**JOB ITEM A**
From the records below, copy the lines verbatim, starting at the line that contains "Locate an element on the screen." and ending at the line that contains "Identify the location". Leave the pictures out of your copy.

When it comes to this DVD release of the film, I have to give Central Park Media a lot of credit. When you watch the movie, you can see how much effort was put into the remastered video and coloring. Also, the company went above and beyond when it comes to the special features included in the set. The only real gripe I have is in regards to the set up menu; after making a selection in this menu, the viewer is taken directly to the film instead of back to the main menu.
There are a total of nine items included as extras; the more minor extras include trailers for other Central Park Media releases, a promo for Big Apple Anime Fest and entires from a Project A-Ko fan art contest. The fan art contest extra is a bit of a waste here, since the exact same feature is also included as part of the DVD-ROM features.
There are 17 minutes worth of trailers and TV spots, which include trailers in Japanese, English and French; Japanese TV spots; and a Japanese synopsis reel for special events. The only real issue I had with the Japanese spots is the fact that subtitles are provided for the voice over being said, but not for any of the dialogue from the movie. This wasn't as bad for the TV spots, but the synopsis reel is a lengthier piece, and so not being able to understand the movie dialogue was a bit of a distraction.
A "Comic to Film" comparison includes five parts from the Project A-Ko manga, with the dialogue of the English dub being said over "animated" images from the English translation of the manga. "Music Videos" includes videos for two out of the three vocal songs that appear in the film.
There are also three documentaries included. The first is "Behind the Scenes from Japan," which is a half hour special about the making of the film; this includes footage from the production of the music in America, as well as interviews with the Japanese crew. The narration of the special was on the cheesy side; while other Japanese documentaries I have seen also have cheesy narration, this one seems to go over the top. Also, it was amusing when all of the production staff included in the documentary were asked which of the characters they would choose to be their lover. That's really not something you would see asked if it was an American documentary!

**THE DATA**
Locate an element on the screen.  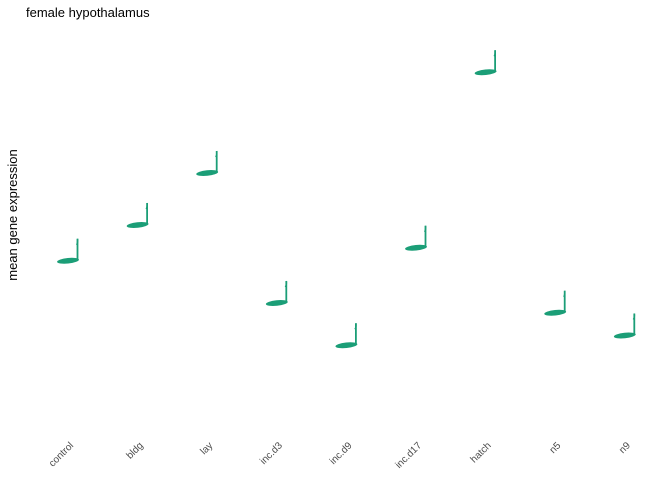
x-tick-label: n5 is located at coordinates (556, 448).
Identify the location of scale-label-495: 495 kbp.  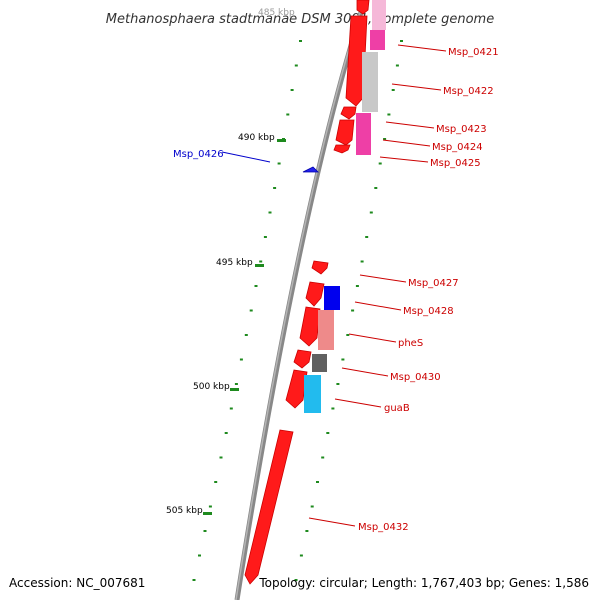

...

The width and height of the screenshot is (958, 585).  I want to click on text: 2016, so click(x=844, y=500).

--

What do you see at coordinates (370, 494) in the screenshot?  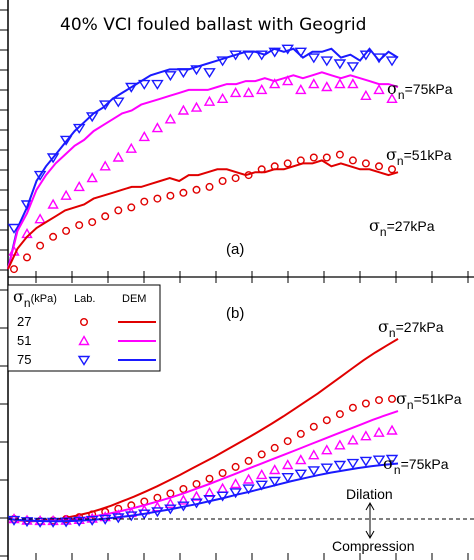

**JOB ITEM B**
Carry on the review of the Project A-Ko DVD release from the point where it ends.

**ANSWER SPACE A**
Locate an element on the screen.  
x-tick-label: n5 is located at coordinates (556, 448).
Identify the location of scale-label-495: 495 kbp.  

**ANSWER SPACE B**
There's a two-minute piece which shows and explains the process that was used to restore the film for this DVD release. There is also a four-minute interview with Yuji Moriyama.
The DVD-ROM portion of the release has seven options, one of which is the fan art entries already referenced earlier in this review. There's an Art Gallery with 29 pages of characters, backgrounds and promotional materials. Both volumes of the Project A-Ko manga are included, but in the viewer, it's nearly impossible to read due to its size. However, you can access the manga pages outside of the DVD-ROM interface to make it bigger, but the quality of the image is sacrificed.
A script for the English dub is included, but it is displayed over an image in the interface, which makes the script a little hard to read. "Vocal Cast" is a listing of the English and Japanese voices for each character in the film. "Credits" include the Japanese production credits and English production credits; unfortunately, this is laid over an image, just like the script. There is also a "Links" page with links to Central Park Media and some other entities.
And if that wasn't enough, the set is also packaged with a soundtrack CD. The CD includes all three of the songs with vocals, as well as the background music used in the film.
If you want to add Project A-Ko to your anime library, then this is the best release to get. However, since it is now out of print, you will need to look around at outlets that sell used DVDs in order to locate a copy.
I wrote this review after watching a copy of this DVD box set that my husband and I purchased.